The solar system at 1 kilometer per pixel: Can you identify these worlds? The answers

On Friday I posted an image containing 18 samples of terrain, all shown at the same scale. The squares are about 500 kilometers on a side, and when fully enlarged, the images have a resolution of 1 kilometer per pixel. There are 18 solid-surfaced worlds in our solar system that are large enough to include here and for which we have imagery of sufficient resolution: Mercury, Venus (though only in radar), Earth, the Moon, Mars, Ceres*, Io, Europa, Ganymede, Callisto, Tethys, Dione, Rhea, Titan (though only in infrared), Iapetus, Triton, Pluto, and Charon*. I starred Ceres and Charon because we're a bit limited for our images of those at the moment; the images I included in the composite actually only cover about 430 kilometers square.

Were you able to figure out which square was which? Below the image I'll include a labeled version with the answers.

The solar system at 1 kilometer per pixel
The solar system at 1 kilometer per pixel

Ready? Here you go. As a bonus, I've included information on the instruments and missions that captured each image.

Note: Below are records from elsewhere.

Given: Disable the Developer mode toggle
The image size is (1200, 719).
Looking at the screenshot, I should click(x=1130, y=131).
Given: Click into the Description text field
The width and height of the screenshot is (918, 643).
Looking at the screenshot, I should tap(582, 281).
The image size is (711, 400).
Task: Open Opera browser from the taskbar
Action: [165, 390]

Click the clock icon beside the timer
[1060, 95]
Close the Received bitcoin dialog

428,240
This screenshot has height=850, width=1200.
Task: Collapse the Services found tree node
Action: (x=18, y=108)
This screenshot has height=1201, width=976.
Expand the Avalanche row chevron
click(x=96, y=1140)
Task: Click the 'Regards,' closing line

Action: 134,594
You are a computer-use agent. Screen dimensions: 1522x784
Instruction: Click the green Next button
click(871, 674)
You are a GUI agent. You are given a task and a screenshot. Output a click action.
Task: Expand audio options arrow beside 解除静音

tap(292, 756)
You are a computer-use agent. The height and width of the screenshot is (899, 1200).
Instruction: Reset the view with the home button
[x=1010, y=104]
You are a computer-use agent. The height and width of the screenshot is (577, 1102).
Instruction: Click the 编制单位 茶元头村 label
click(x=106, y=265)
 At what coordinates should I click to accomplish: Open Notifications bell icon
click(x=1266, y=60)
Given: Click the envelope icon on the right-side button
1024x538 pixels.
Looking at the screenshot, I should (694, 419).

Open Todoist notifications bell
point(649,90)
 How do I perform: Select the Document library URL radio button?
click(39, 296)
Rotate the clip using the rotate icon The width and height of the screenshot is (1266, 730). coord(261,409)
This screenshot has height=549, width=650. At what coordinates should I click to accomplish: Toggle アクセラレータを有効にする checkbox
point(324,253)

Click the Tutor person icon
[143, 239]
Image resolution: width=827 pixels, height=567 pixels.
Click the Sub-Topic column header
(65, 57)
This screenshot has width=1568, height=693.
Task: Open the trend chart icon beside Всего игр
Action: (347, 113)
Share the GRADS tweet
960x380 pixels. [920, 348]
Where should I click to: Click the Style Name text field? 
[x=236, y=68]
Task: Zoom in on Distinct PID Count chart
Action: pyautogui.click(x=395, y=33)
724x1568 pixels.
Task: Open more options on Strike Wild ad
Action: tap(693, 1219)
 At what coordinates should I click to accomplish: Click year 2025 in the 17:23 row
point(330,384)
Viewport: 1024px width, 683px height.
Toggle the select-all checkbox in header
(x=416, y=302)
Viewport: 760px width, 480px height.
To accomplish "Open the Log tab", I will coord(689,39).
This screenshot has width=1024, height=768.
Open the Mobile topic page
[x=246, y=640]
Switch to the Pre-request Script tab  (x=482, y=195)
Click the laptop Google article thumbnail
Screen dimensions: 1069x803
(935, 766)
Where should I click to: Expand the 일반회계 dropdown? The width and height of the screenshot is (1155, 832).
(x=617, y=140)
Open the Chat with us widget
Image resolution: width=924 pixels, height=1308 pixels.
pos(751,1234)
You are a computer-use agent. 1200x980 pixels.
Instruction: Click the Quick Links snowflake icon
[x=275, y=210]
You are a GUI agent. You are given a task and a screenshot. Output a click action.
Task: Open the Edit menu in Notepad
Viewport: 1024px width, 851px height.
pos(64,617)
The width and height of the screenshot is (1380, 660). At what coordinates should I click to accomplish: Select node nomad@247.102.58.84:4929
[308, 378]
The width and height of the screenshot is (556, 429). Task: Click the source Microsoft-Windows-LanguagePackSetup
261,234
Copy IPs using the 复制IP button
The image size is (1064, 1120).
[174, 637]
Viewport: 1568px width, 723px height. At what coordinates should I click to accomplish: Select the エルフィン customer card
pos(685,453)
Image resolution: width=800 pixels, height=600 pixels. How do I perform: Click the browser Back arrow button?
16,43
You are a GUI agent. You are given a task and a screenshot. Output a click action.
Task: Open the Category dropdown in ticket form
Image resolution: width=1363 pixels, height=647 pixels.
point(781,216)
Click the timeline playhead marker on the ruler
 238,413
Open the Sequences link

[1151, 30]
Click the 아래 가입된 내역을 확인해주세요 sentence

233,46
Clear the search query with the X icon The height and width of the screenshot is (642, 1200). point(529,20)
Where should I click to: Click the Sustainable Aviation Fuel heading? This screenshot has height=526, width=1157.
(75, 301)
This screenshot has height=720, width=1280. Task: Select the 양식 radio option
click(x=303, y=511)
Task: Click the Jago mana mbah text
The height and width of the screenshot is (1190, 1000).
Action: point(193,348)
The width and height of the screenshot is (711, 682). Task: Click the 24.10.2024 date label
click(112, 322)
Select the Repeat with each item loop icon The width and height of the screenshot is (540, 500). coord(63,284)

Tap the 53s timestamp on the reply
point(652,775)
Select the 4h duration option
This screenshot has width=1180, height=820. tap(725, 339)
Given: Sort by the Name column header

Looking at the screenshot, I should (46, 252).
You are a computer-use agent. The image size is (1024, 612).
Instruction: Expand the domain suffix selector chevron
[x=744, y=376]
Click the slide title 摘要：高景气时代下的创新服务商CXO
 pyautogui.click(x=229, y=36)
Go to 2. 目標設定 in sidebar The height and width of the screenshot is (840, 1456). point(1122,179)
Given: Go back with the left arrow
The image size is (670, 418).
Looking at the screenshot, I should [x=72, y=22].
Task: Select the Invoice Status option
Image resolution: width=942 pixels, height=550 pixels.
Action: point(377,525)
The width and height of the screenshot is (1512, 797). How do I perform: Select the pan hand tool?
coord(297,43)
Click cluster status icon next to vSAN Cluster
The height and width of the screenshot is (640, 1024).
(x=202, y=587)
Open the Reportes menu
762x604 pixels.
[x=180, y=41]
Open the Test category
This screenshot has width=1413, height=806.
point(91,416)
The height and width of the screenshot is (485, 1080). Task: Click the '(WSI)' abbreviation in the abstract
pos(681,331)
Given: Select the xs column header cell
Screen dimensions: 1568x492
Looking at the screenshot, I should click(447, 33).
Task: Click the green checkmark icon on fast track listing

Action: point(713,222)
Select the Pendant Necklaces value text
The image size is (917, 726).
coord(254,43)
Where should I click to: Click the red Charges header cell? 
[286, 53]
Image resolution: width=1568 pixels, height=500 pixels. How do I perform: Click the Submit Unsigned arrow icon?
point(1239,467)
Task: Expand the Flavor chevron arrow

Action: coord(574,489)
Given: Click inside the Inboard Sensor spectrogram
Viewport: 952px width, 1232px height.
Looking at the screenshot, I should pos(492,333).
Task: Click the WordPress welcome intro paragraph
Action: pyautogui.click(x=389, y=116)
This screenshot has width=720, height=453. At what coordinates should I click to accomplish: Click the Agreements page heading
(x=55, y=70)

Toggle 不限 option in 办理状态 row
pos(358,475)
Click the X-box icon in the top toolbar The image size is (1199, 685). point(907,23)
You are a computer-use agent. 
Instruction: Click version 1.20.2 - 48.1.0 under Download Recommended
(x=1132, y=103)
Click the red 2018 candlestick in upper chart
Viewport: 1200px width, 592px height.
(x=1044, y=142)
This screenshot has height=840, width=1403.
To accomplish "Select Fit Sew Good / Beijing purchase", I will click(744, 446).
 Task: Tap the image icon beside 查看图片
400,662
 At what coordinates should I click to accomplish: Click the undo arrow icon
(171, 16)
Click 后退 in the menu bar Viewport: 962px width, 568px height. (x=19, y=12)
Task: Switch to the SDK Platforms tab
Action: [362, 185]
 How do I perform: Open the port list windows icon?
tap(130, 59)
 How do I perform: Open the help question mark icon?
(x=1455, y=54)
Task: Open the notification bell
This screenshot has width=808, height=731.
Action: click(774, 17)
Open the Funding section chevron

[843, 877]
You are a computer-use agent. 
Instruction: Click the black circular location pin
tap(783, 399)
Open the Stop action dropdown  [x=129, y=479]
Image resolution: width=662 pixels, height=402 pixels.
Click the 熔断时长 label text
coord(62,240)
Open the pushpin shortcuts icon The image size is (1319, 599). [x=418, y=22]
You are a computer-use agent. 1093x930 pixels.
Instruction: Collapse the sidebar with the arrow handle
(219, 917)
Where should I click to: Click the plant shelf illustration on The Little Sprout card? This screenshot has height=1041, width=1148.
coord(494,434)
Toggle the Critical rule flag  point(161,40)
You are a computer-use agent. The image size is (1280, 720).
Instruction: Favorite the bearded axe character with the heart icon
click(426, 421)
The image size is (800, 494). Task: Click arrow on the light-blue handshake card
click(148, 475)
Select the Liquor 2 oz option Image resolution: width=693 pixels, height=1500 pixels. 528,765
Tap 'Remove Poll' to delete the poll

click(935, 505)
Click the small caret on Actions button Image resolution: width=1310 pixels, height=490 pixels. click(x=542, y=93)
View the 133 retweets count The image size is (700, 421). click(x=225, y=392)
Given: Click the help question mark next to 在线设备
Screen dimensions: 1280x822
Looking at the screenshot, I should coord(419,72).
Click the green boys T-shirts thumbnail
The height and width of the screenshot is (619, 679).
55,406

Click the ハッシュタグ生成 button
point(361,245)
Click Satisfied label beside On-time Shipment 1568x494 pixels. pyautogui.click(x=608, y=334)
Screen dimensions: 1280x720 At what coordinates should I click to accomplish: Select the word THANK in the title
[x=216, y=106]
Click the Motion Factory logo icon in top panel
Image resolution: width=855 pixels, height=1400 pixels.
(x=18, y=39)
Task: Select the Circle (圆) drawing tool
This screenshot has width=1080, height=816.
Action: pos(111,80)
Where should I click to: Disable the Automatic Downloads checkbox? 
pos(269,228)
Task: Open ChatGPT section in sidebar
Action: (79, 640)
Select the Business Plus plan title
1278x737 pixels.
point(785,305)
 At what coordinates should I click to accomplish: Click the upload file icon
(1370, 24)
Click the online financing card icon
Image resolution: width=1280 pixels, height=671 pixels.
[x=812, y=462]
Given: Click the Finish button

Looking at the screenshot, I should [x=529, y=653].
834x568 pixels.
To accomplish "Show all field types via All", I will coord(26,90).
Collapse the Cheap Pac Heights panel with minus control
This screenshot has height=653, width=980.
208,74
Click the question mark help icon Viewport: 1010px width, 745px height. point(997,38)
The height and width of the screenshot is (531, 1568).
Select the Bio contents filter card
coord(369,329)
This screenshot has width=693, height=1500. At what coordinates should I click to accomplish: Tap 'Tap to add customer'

The solar system at 1 kilometer per pixel (labeled)
The solar system at 1 kilometer per pixel (labeled)

Some of the worlds' identities can be deduced from features that occur nowhere else: Europa with its bands, Ganymede with its grooved terrain, the smooth lunar maria, the funny dark splotches in Mars' flat-floored craters. You won't find rivers dammed to make reservoirs anywhere but Earth. (This particular piece of Earth is entirely contained within Spain, in case you were wondering.) People who are experienced observers of spacecraft imagery might recognize the fuzziness of Cassini's Titan images, and the peculiar patterns of light and dark in Magellan radar images of Venus. I would really like to know whether I would be able to tell Jupiter's moon Io and planet Venus apart if we were able to shoot them with the same camera.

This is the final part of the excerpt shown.